:: Excerpted records ::
--- Begin ---

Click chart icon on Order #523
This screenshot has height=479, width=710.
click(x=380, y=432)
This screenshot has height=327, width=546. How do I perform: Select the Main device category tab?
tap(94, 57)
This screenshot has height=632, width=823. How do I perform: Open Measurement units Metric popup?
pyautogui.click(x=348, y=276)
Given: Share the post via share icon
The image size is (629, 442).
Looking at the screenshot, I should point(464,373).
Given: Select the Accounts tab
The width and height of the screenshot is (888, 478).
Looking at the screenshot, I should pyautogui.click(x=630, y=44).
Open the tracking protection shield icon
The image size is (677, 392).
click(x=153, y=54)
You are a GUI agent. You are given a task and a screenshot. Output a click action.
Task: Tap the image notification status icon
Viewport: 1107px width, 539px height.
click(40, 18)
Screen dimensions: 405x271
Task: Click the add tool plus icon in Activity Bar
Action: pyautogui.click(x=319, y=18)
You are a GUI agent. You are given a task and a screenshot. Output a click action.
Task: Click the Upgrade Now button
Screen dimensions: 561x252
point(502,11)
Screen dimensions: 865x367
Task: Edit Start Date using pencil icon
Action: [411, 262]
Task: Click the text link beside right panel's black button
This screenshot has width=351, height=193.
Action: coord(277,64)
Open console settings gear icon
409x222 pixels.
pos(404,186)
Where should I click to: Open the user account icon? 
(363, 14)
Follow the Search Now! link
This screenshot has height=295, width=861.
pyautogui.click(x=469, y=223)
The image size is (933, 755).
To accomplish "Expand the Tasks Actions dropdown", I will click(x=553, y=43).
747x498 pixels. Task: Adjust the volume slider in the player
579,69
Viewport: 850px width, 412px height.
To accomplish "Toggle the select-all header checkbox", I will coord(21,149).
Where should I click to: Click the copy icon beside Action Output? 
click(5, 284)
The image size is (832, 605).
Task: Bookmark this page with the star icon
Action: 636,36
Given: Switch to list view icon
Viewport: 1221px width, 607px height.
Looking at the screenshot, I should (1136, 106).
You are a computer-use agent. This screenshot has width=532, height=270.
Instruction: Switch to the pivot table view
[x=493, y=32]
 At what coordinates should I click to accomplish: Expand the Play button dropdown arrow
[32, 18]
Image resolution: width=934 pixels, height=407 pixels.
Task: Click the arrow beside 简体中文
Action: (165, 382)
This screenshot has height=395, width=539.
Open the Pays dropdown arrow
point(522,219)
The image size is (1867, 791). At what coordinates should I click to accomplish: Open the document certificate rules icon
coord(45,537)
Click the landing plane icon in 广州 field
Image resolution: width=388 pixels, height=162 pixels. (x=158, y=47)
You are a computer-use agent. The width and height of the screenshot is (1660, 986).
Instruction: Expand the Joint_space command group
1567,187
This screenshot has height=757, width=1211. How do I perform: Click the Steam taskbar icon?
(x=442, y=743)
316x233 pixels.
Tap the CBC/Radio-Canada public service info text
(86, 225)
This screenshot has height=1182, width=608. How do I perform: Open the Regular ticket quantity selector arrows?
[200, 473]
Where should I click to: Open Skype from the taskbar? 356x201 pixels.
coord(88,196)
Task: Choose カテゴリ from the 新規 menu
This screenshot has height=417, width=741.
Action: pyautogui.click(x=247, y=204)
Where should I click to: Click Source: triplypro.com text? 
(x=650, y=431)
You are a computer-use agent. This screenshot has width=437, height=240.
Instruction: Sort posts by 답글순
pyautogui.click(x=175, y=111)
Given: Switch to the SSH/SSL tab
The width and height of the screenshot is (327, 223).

--- End ---

:: Set problem ::
Print all of the entries above again, line for line, without changing anything.

:: Solution for this task ::
Click chart icon on Order #523
This screenshot has height=479, width=710.
click(x=380, y=432)
This screenshot has height=327, width=546. How do I perform: Select the Main device category tab?
tap(94, 57)
This screenshot has height=632, width=823. How do I perform: Open Measurement units Metric popup?
pyautogui.click(x=348, y=276)
Given: Share the post via share icon
The image size is (629, 442).
Looking at the screenshot, I should point(464,373).
Given: Select the Accounts tab
The width and height of the screenshot is (888, 478).
Looking at the screenshot, I should pyautogui.click(x=630, y=44).
Open the tracking protection shield icon
The image size is (677, 392).
click(x=153, y=54)
You are a GUI agent. You are given a task and a screenshot. Output a click action.
Task: Tap the image notification status icon
Viewport: 1107px width, 539px height.
click(40, 18)
Screen dimensions: 405x271
Task: Click the add tool plus icon in Activity Bar
Action: pyautogui.click(x=319, y=18)
You are a GUI agent. You are given a task and a screenshot. Output a click action.
Task: Click the Upgrade Now button
Screen dimensions: 561x252
point(502,11)
Screen dimensions: 865x367
Task: Edit Start Date using pencil icon
Action: [411, 262]
Task: Click the text link beside right panel's black button
This screenshot has width=351, height=193.
Action: coord(277,64)
Open console settings gear icon
409x222 pixels.
pos(404,186)
Where should I click to: Open the user account icon? 
(363, 14)
Follow the Search Now! link
This screenshot has height=295, width=861.
pyautogui.click(x=469, y=223)
The image size is (933, 755).
To accomplish "Expand the Tasks Actions dropdown", I will click(x=553, y=43).
747x498 pixels. Task: Adjust the volume slider in the player
579,69
Viewport: 850px width, 412px height.
To accomplish "Toggle the select-all header checkbox", I will coord(21,149).
Where should I click to: Click the copy icon beside Action Output? 
click(5, 284)
The image size is (832, 605).
Task: Bookmark this page with the star icon
Action: 636,36
Given: Switch to list view icon
Viewport: 1221px width, 607px height.
Looking at the screenshot, I should (1136, 106).
You are a computer-use agent. This screenshot has width=532, height=270.
Instruction: Switch to the pivot table view
[x=493, y=32]
 At what coordinates should I click to accomplish: Expand the Play button dropdown arrow
[32, 18]
Image resolution: width=934 pixels, height=407 pixels.
Task: Click the arrow beside 简体中文
Action: (165, 382)
This screenshot has height=395, width=539.
Open the Pays dropdown arrow
point(522,219)
The image size is (1867, 791). At what coordinates should I click to accomplish: Open the document certificate rules icon
coord(45,537)
Click the landing plane icon in 广州 field
Image resolution: width=388 pixels, height=162 pixels. (x=158, y=47)
You are a computer-use agent. The width and height of the screenshot is (1660, 986).
Instruction: Expand the Joint_space command group
1567,187
This screenshot has height=757, width=1211. How do I perform: Click the Steam taskbar icon?
(x=442, y=743)
316x233 pixels.
Tap the CBC/Radio-Canada public service info text
(86, 225)
This screenshot has height=1182, width=608. How do I perform: Open the Regular ticket quantity selector arrows?
[200, 473]
Where should I click to: Open Skype from the taskbar? 356x201 pixels.
coord(88,196)
Task: Choose カテゴリ from the 新規 menu
This screenshot has height=417, width=741.
Action: pyautogui.click(x=247, y=204)
Where should I click to: Click Source: triplypro.com text? 
(x=650, y=431)
You are a computer-use agent. This screenshot has width=437, height=240.
Instruction: Sort posts by 답글순
pyautogui.click(x=175, y=111)
Given: Switch to the SSH/SSL tab
The width and height of the screenshot is (327, 223).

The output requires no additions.